Berdasarkan data Badan Pusat Statistik (BPS), prevalensi perkawinan anak menunjukkan angka yang sangat memprihatinkan dimana 1 dari 4 atau 23% anak perempuan menikah pada usia anak. Setiap tahun sekitar 340.000 anak perempuan menikah di bawah usia 18 tahun. Pada 2017, persentase perkawinan anak sudah mencapai 25,17%. Jika dilihat dari sebaran wilayah, maka terdapat 23 provinsi yang memiliki angka perkawinan anak di atas angka nasional, tegas Lenny.

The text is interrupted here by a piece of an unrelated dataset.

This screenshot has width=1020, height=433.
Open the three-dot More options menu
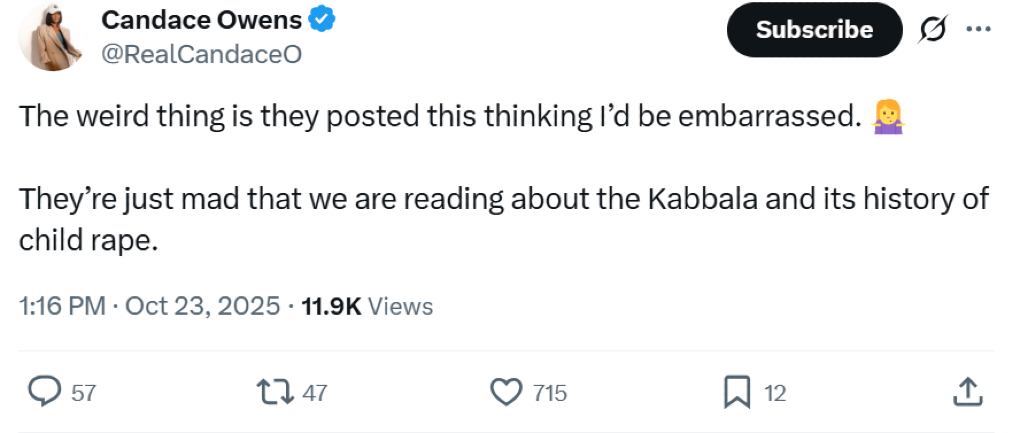977,29
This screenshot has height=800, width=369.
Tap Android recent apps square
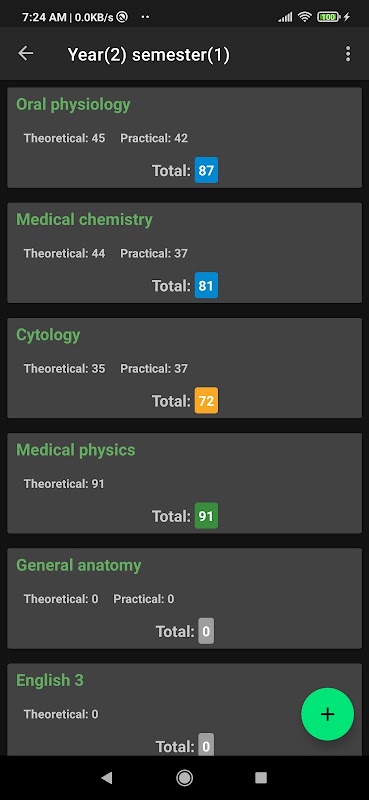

Menanggapi fenomena perkawinan anak yang memprihatinkan tersebut, Ketua Komisi VIII DPR RI, Ali Taher mengingatkan bahwa masa aktif anggota DPR hanya tersisa 3 bulan, sehingga ia mendorong Pemerintah agar mempercepat sekaligus mengawal revisi Undang-Undang Nomor 1 Tahun 1974 tentang Perkawinan dengan mempertajam aspek-aspek filosofi, sosiologi, dan yuridis. Lebih lanjut lagi, Hakim Yustisial Mahkamah Agung (MA) RI, Mardi Candra menegaskan bahwa Negara membutuhkan hakim-hakim progresif yang dapat mempersulit perkawinan anak dan tidak memberikan ruang bagi dispensasi perkawinan. Lebih lanjut lagi, perkawinan anak dari segi agama menurut Perwakilan dari Kongres Ulama Perempuan Indonesia, Nur Rofiah bahwa hukum mencegah pernikahan anak yang menimbulkan kemudlaratan dalam konteks perwujudkan kemaslahatan keluarga sakinah adalah wajib.
Sejauh ini, Pemerintah Pusat dan Daerah telah melakukan berbagai upaya untuk menekan angka perkawinan anak. Pada Desember 2018 telah dilakukan peluncuran “Gerakan Bersama Pencegahan Perkawinan Anak” yang melibatkan Kementerian/Lembaga, lembaga masyarakat dan media. Beberapa inisiatif daerah juga ditunjukkan, misalnya oleh Pemerintah Daerah Nusa Tenggara Barat yang telah mengeluarkan Surat Edaran Gubernur bahwa anak perempuan yang telah “diboyong” tidak perlu menikah, tetapi dapat menunggu hingga mereka berusia 18 tahun atau telah lulus dari Sekolah Menengah Atas (SMA) dan baru mereka diperbolehkan menikah.
“Kami berharap hasil Seminar Nasional hari ini dapat mempercepat Pemerintah sebagai bentuk Negara hadir dalam merumuskan langkah-langkah konkrit demi menjamin pemenuhan hak anak untuk menghapus praktik perkawinan anak. Kami juga menyampaikan penghargaan yang tinggi atas kontribusi dari semua pihak, khususnya kementerian/lembaga, para penggiat, lembaga masyarakat dan media yang selalu memberikan dukungan komitmen atas upaya-upaya pencegahan perkawinan anak dalam mengawal Generasi Emas Berkualitas, Berdaya Saing dan Tidak Mengalami Perkawinan di Usia Anak,” tutup Lenny.